_Available records_:
## start
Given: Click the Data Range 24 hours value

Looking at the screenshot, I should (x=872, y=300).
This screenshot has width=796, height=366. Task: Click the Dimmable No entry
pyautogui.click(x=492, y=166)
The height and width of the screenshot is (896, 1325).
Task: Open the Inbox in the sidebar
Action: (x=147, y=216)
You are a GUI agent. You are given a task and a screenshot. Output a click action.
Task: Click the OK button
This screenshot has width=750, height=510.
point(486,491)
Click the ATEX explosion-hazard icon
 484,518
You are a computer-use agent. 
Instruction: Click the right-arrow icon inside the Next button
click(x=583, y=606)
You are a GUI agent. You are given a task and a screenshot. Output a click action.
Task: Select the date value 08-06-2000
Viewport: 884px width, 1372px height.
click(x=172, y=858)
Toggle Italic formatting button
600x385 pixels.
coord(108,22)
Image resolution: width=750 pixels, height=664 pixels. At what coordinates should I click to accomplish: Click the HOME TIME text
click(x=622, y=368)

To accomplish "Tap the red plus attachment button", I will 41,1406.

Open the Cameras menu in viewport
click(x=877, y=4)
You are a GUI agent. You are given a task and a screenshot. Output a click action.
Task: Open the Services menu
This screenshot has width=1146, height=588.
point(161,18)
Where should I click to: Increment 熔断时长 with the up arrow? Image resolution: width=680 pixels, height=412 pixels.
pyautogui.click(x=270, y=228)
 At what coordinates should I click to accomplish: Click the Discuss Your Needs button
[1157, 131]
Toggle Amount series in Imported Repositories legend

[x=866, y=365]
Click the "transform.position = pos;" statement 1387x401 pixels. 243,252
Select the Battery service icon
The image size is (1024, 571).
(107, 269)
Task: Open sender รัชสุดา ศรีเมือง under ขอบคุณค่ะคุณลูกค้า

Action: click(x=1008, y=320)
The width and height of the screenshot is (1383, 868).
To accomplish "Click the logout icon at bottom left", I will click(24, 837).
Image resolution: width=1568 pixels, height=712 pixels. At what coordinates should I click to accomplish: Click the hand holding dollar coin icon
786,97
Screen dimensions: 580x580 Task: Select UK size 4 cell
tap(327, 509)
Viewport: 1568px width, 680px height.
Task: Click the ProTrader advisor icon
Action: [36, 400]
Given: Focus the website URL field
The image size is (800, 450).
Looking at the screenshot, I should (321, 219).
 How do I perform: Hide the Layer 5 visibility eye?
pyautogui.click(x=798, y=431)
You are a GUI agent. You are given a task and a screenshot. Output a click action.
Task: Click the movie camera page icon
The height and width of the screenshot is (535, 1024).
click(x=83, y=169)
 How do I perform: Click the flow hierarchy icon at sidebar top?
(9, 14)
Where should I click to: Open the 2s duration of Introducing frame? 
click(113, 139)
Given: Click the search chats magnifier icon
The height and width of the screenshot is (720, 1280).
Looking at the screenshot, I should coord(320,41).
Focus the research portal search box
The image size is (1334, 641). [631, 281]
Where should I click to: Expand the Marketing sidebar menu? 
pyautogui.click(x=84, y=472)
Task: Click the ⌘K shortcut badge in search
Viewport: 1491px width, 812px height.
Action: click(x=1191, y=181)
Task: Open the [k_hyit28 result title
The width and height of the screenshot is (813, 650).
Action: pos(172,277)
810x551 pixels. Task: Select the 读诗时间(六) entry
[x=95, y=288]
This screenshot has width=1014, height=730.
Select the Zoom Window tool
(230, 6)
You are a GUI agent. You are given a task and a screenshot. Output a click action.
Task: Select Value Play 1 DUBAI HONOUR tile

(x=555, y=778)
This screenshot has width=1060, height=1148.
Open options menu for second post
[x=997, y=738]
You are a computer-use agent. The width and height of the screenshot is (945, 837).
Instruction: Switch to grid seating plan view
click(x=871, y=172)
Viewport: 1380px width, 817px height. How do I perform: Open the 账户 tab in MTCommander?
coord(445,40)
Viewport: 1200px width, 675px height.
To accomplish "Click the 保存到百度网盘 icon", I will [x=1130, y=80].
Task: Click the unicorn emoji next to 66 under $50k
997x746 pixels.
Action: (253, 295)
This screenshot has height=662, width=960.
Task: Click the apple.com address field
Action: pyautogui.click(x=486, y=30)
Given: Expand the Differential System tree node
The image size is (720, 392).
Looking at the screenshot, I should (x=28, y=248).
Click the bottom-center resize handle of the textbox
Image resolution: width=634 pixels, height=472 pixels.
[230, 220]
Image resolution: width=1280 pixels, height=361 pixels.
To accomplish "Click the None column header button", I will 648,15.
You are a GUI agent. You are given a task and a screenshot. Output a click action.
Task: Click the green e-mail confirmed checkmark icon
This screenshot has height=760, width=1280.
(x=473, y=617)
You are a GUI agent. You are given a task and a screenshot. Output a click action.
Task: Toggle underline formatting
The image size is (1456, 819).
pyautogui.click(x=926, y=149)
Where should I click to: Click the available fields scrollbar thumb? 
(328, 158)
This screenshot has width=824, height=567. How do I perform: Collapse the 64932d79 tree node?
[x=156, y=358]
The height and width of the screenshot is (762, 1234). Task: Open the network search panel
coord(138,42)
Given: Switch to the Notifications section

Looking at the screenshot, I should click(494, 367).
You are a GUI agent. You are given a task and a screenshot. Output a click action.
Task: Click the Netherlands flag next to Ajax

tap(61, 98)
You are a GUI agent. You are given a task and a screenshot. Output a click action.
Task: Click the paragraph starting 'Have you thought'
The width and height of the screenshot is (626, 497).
## end
_Task directions_: Report every line in the records above that contains the word "search".

_Answer_:
Given: Click the search chats magnifier icon
Focus the research portal search box
Task: Click the ⌘K shortcut badge in search
The height and width of the screenshot is (762, 1234). Task: Open the network search panel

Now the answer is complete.